REQUIREMENT. Find every line in the rows below that contains the string "pixels", matching case exactly, and copy each of those lines in full.
########################################
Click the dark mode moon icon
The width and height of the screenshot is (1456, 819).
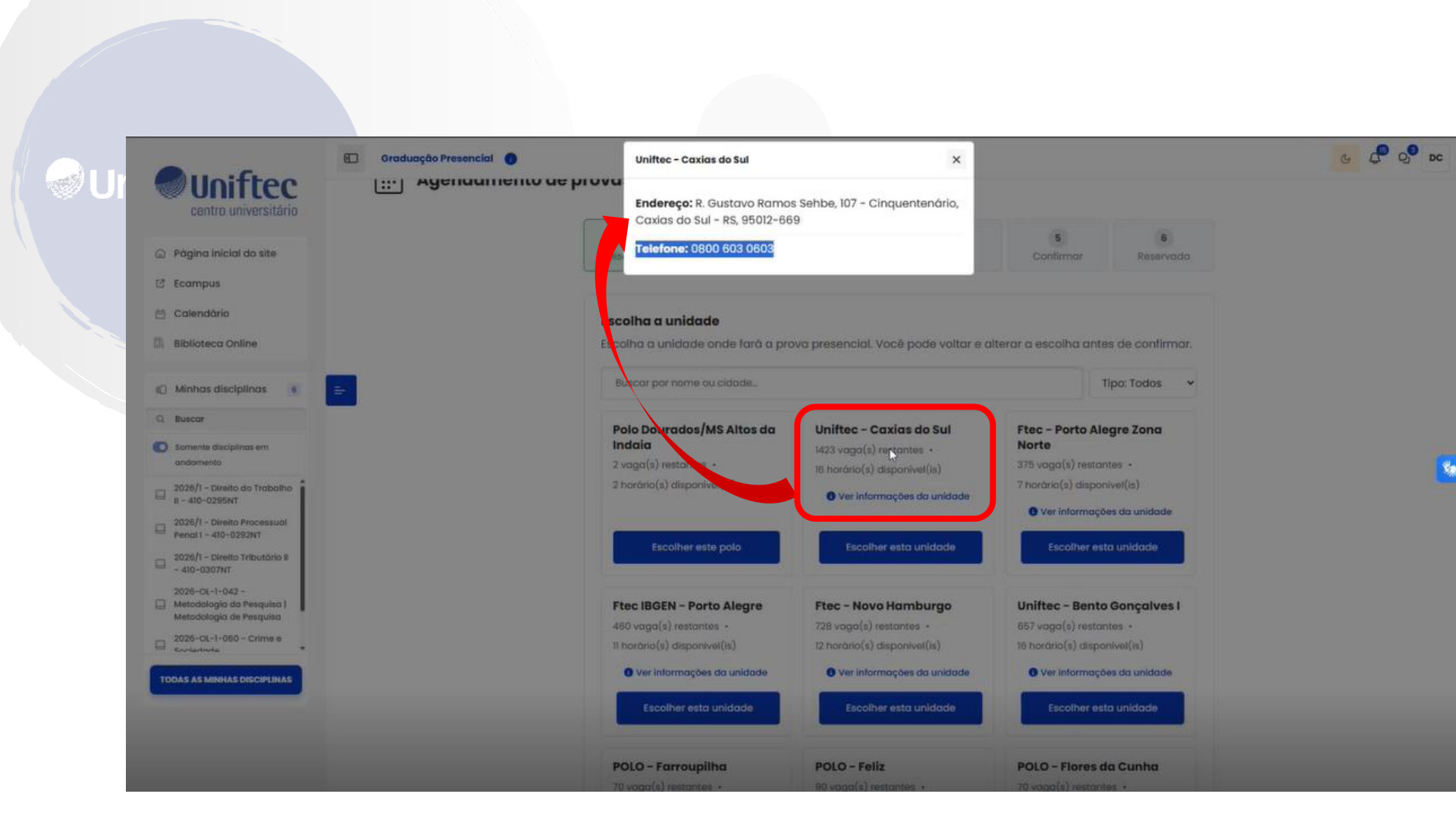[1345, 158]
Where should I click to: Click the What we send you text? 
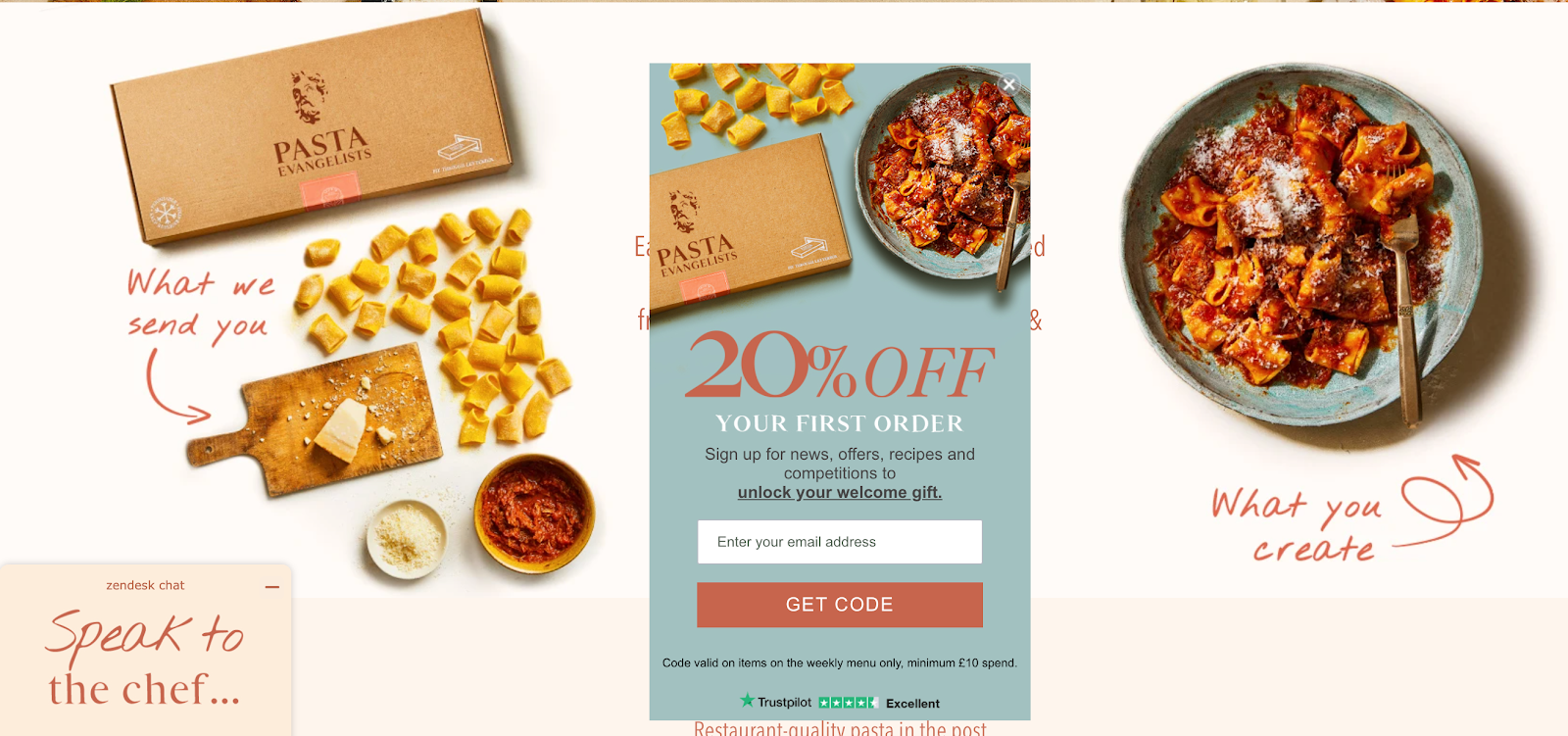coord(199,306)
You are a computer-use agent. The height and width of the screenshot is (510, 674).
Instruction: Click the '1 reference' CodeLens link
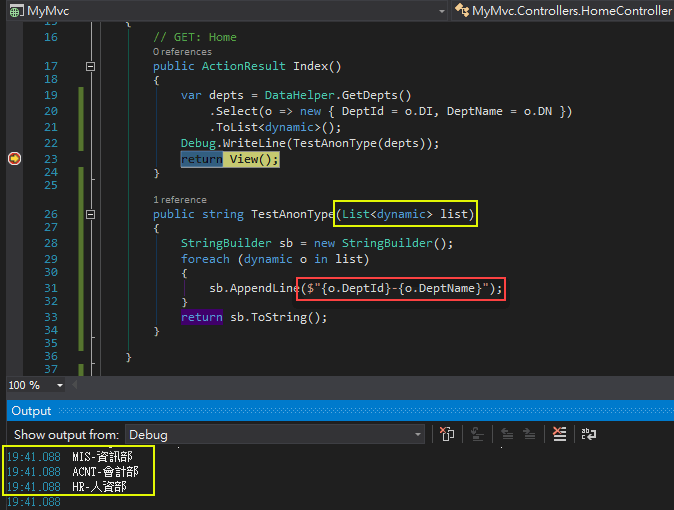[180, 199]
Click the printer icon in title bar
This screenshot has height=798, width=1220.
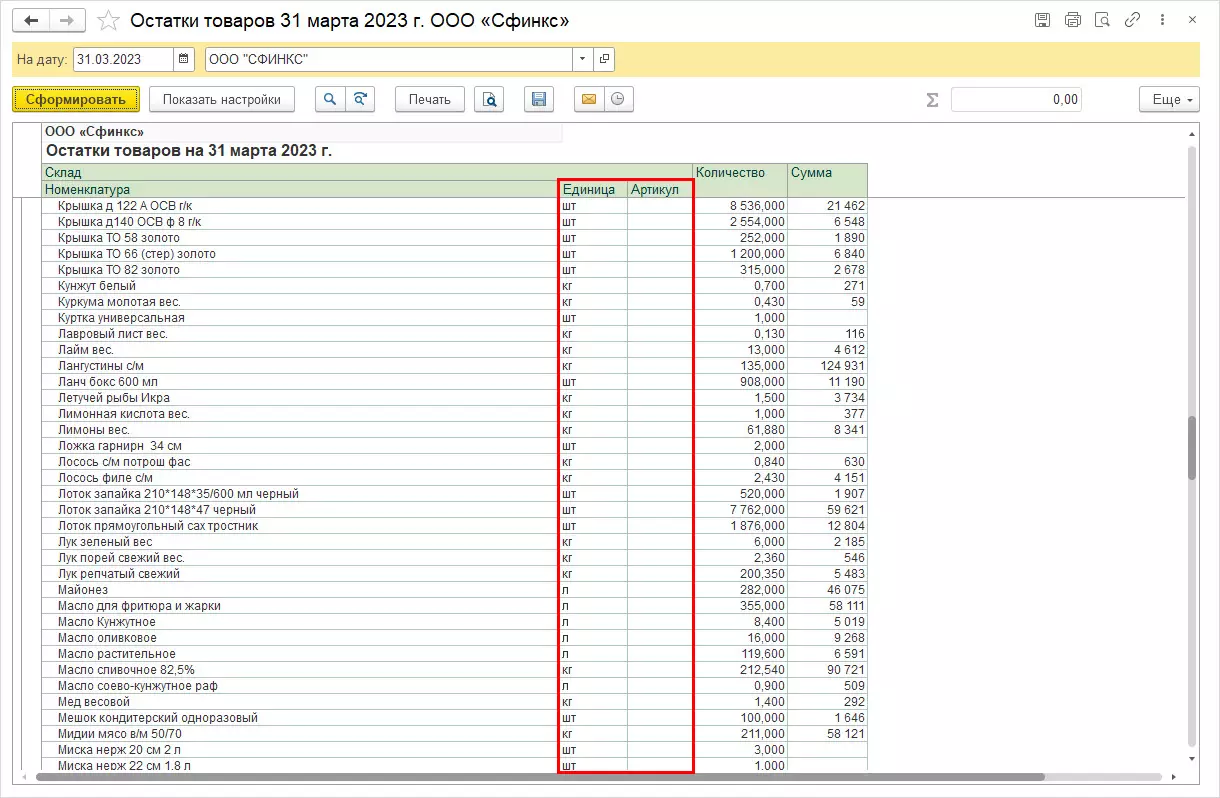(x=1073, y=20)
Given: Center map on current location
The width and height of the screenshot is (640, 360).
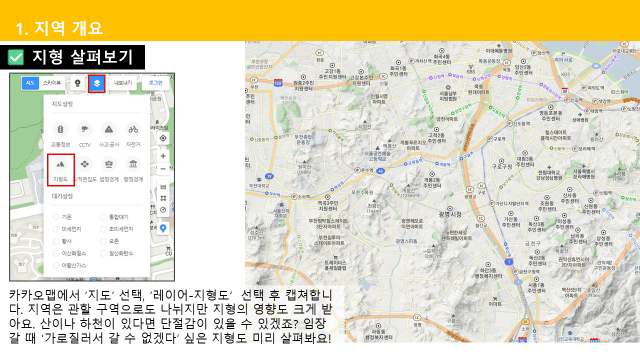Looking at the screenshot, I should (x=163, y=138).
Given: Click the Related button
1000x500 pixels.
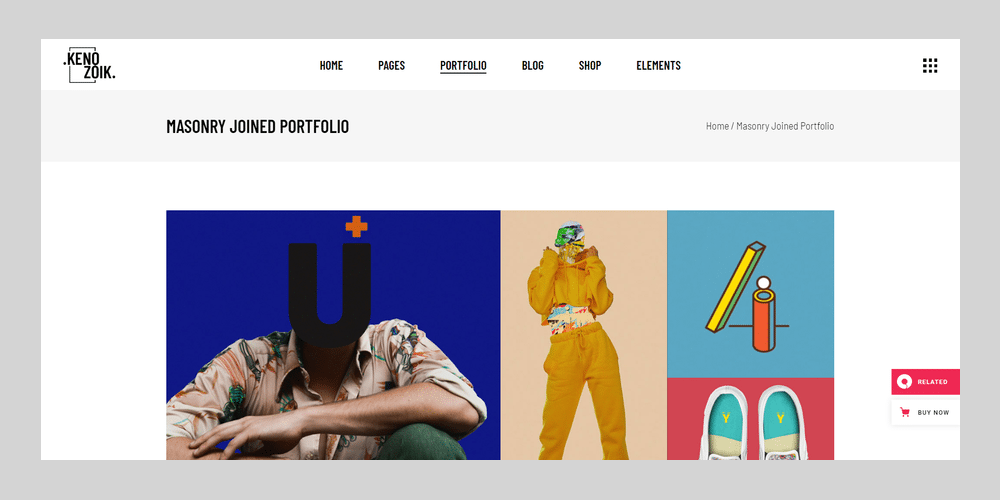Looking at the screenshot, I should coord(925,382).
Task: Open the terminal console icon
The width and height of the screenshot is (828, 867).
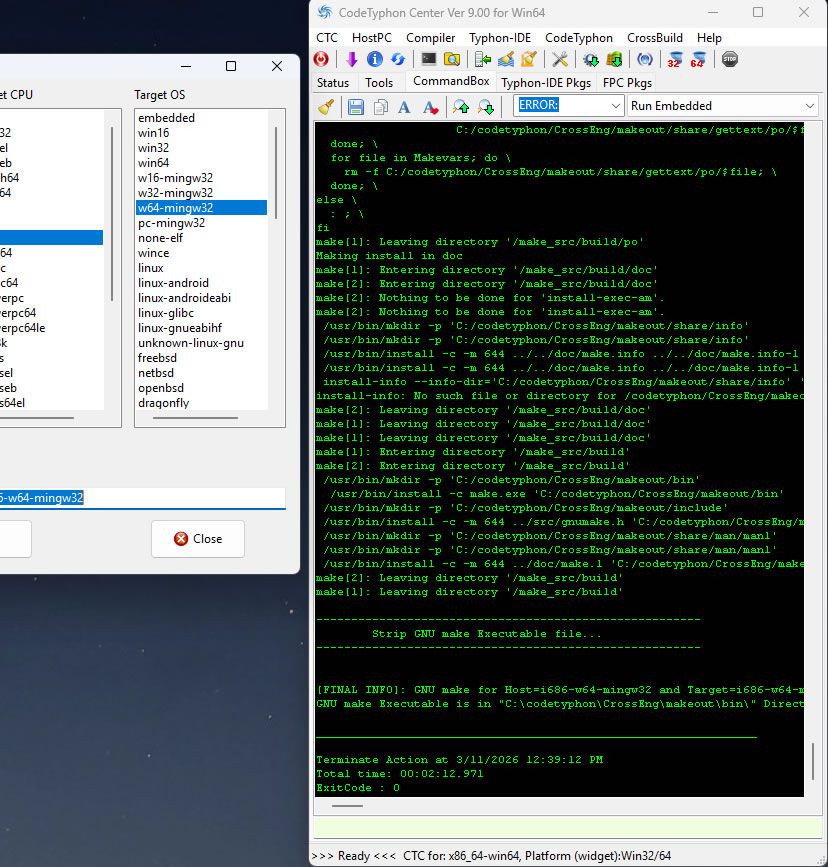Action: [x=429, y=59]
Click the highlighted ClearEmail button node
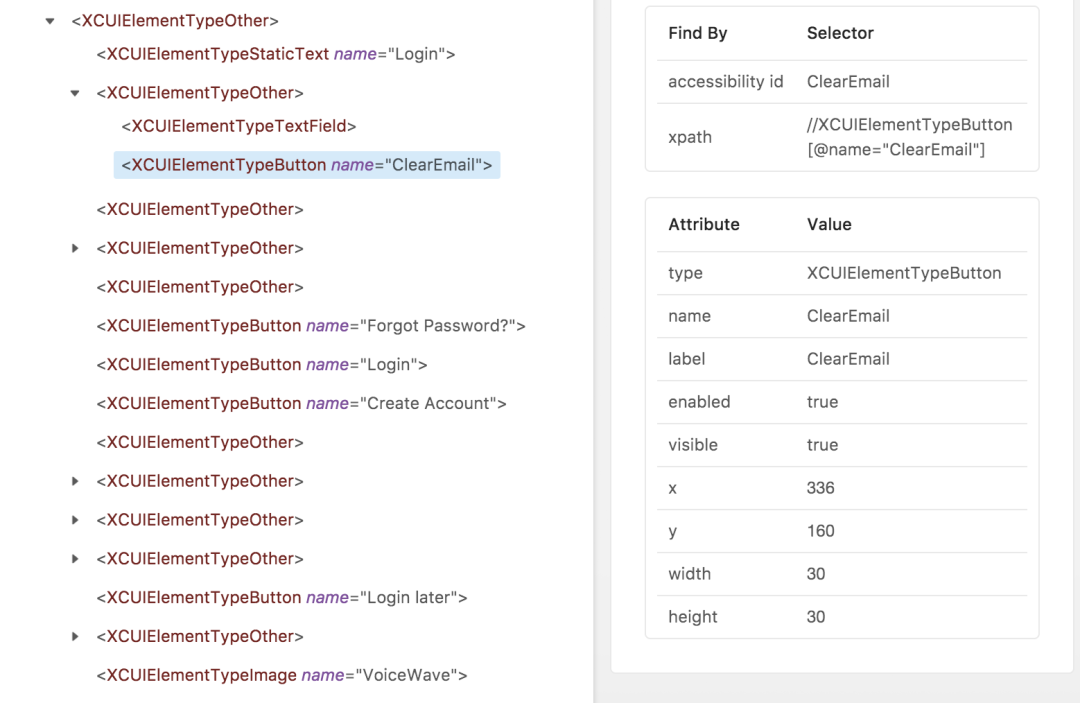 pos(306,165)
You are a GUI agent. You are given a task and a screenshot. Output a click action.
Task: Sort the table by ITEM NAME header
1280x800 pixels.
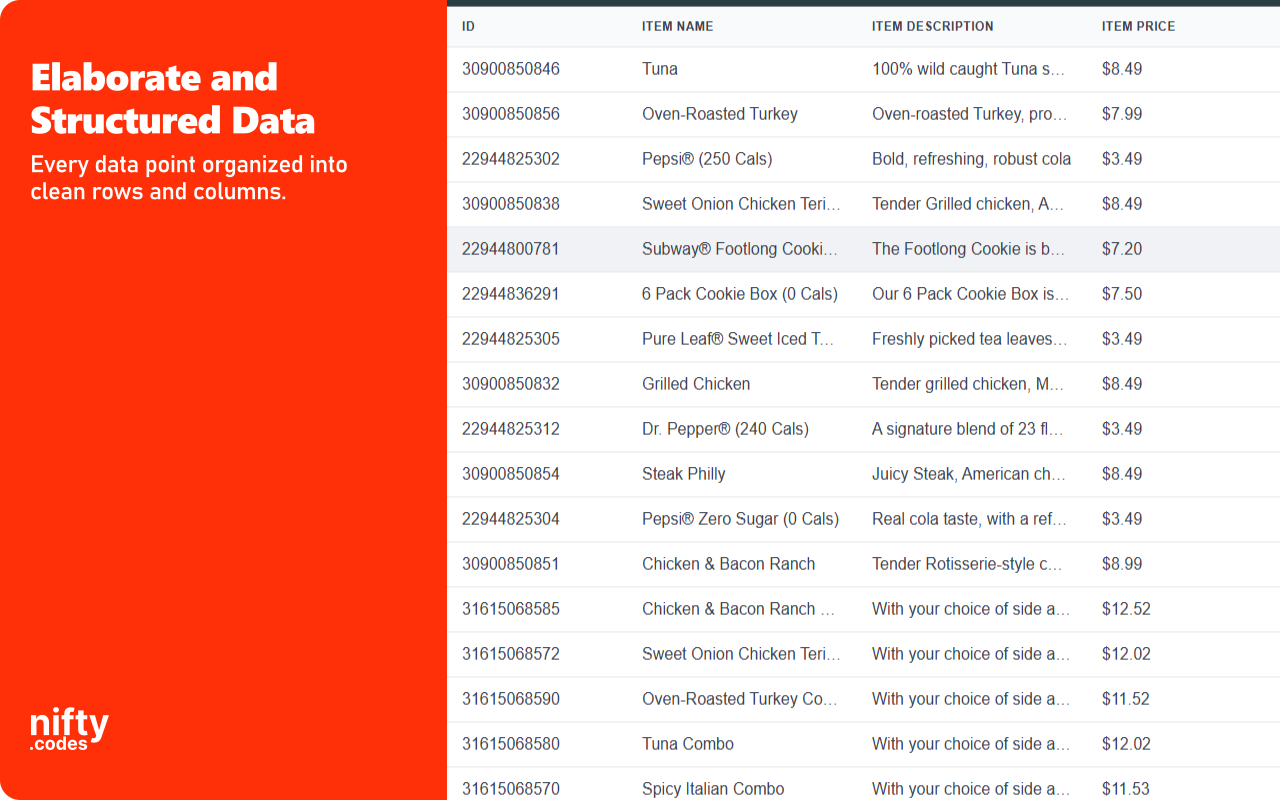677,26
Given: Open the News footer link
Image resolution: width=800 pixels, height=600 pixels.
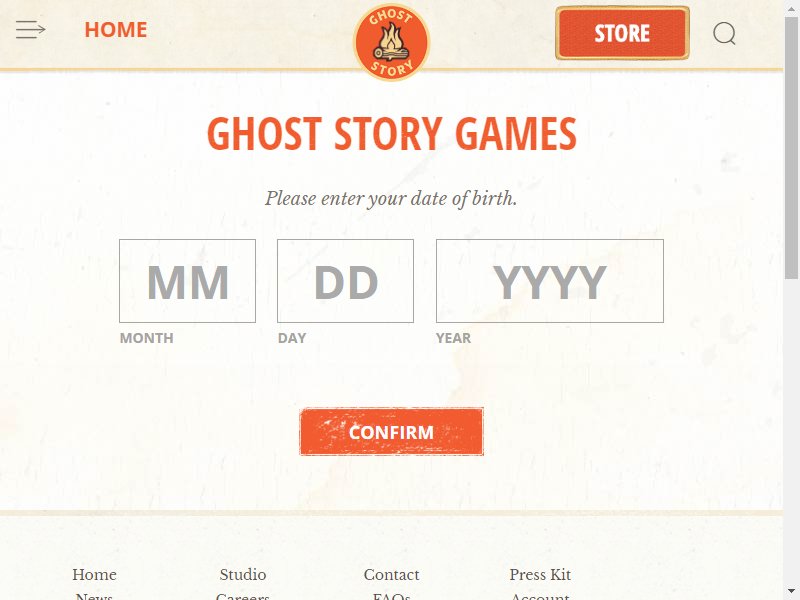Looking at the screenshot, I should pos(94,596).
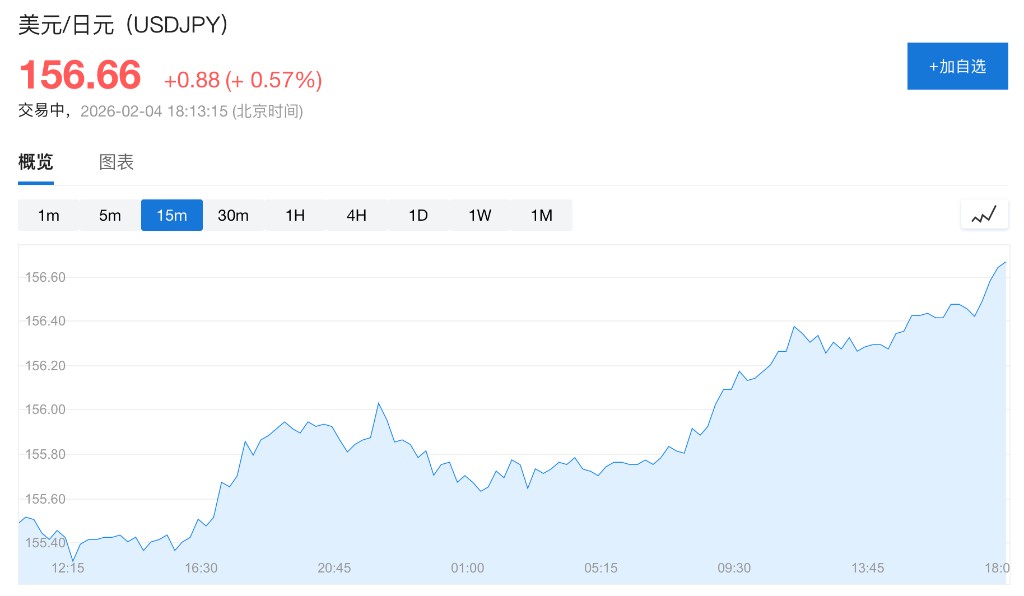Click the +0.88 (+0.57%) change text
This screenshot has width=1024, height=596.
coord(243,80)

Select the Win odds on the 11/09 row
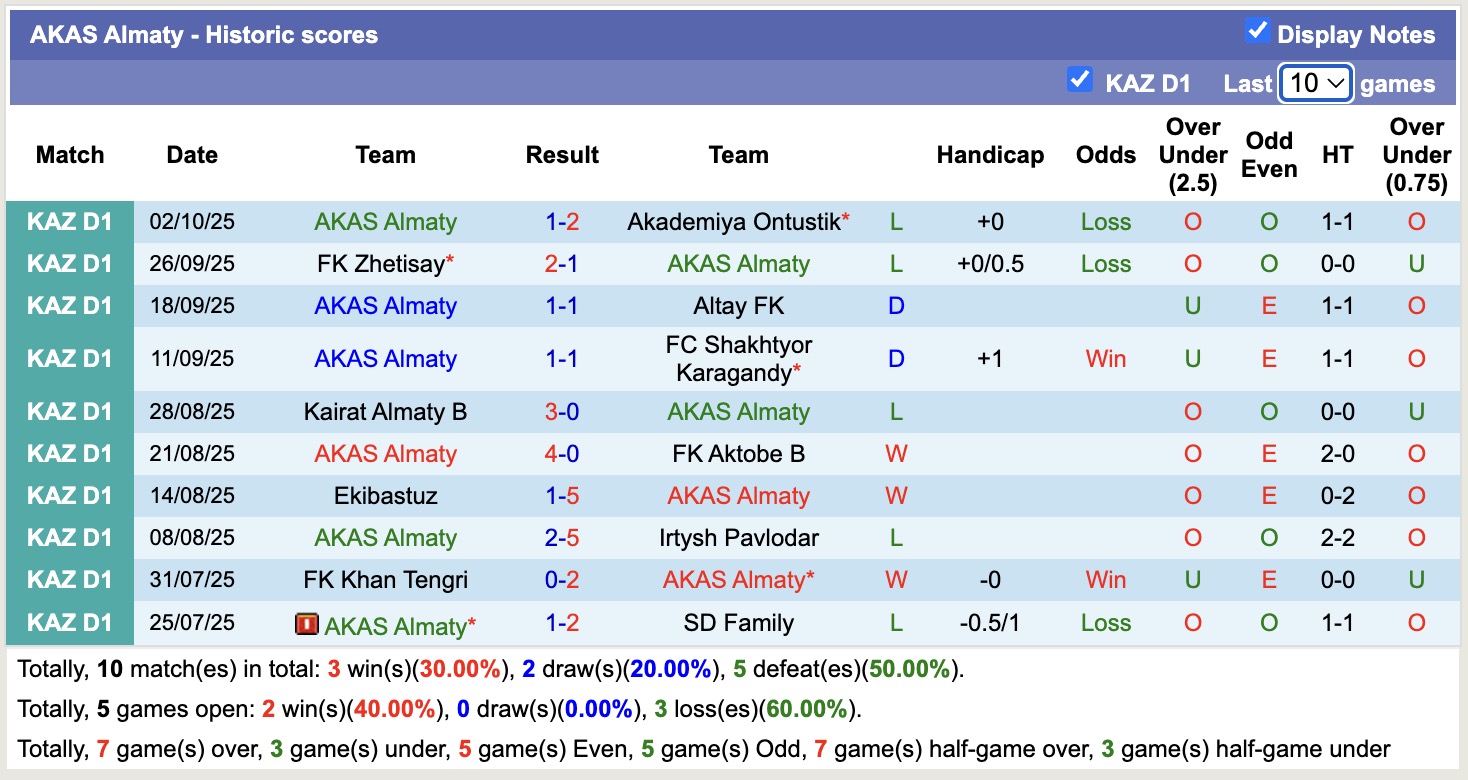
########################################
FINISHED TASK.
1000x500 pixels.
1280x800 pixels.
Image resolution: width=800 pixels, height=600 pixels.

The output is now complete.